____ Exercise materials

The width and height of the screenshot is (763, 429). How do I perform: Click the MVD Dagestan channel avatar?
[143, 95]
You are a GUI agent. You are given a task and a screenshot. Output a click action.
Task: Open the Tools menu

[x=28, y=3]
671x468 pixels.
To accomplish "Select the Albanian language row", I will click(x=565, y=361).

________
____ Exercise materials

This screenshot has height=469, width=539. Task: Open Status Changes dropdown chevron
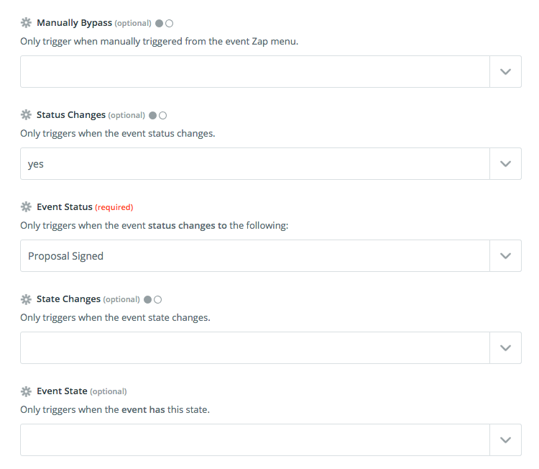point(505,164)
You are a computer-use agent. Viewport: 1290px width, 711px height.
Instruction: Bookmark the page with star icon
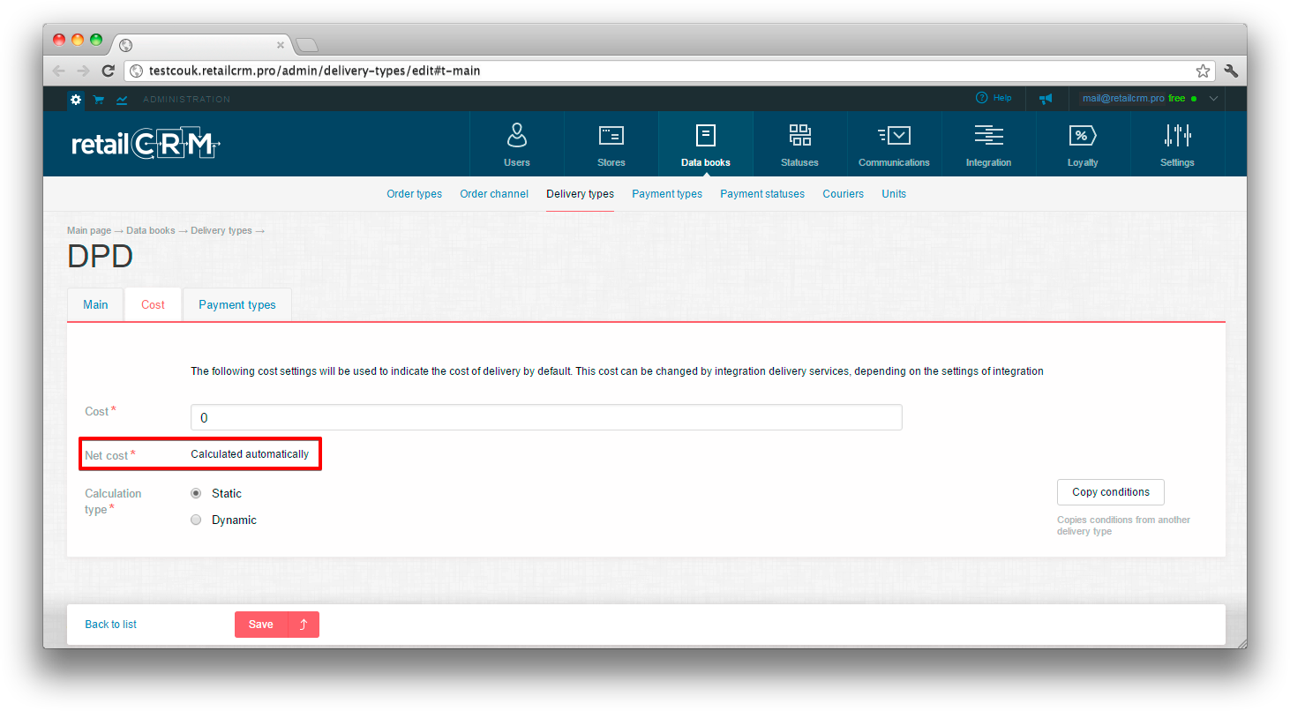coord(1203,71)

________
____ Exercise materials

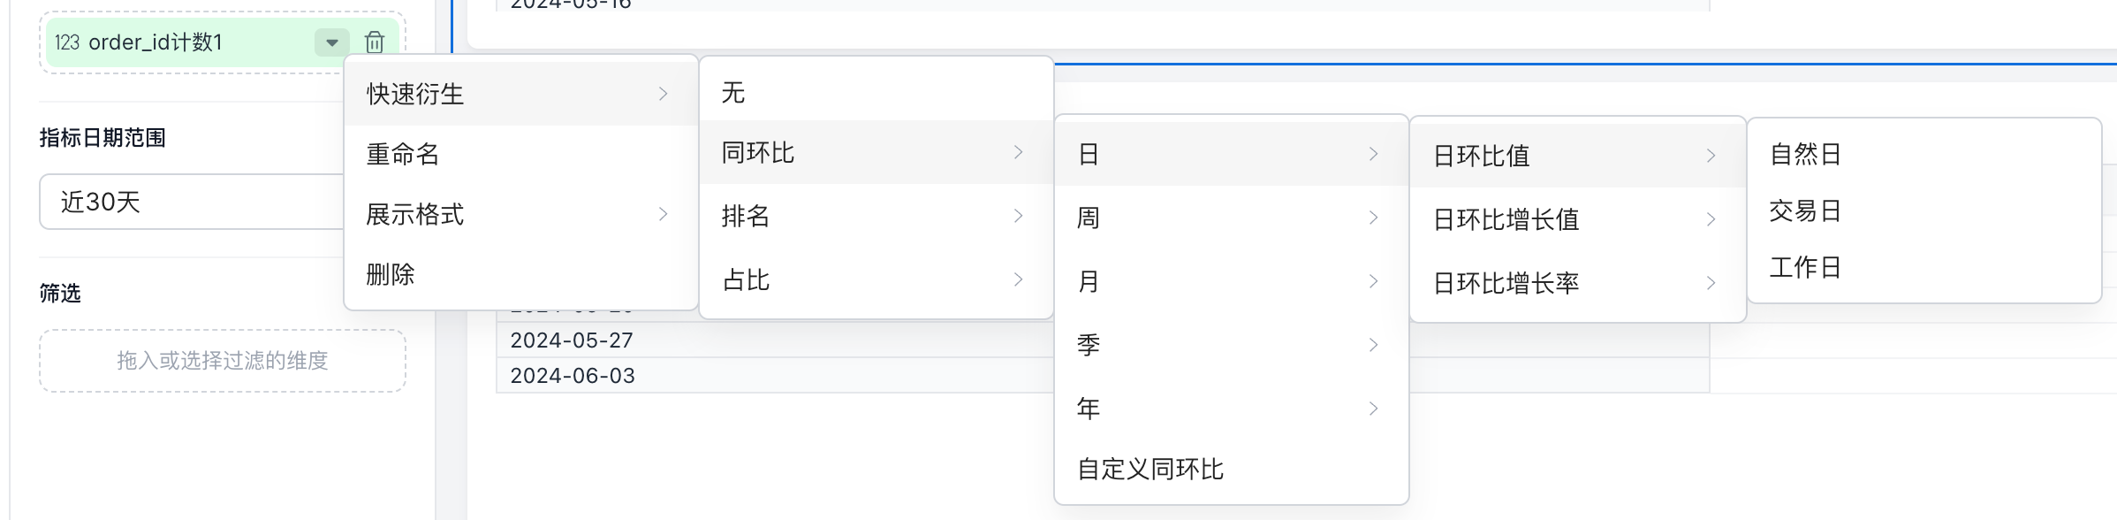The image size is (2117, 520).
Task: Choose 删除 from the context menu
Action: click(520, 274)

________

Work to complete – An exact copy of the lines above, from the one containing "The width and" through the one containing "671x468 pixels.", is the whole of the answer.

Output for this task –
The width and height of the screenshot is (763, 429). How do I perform: Click the MVD Dagestan channel avatar?
[143, 95]
You are a GUI agent. You are given a task and a screenshot. Output a click action.
Task: Open the Tools menu

[x=28, y=3]
671x468 pixels.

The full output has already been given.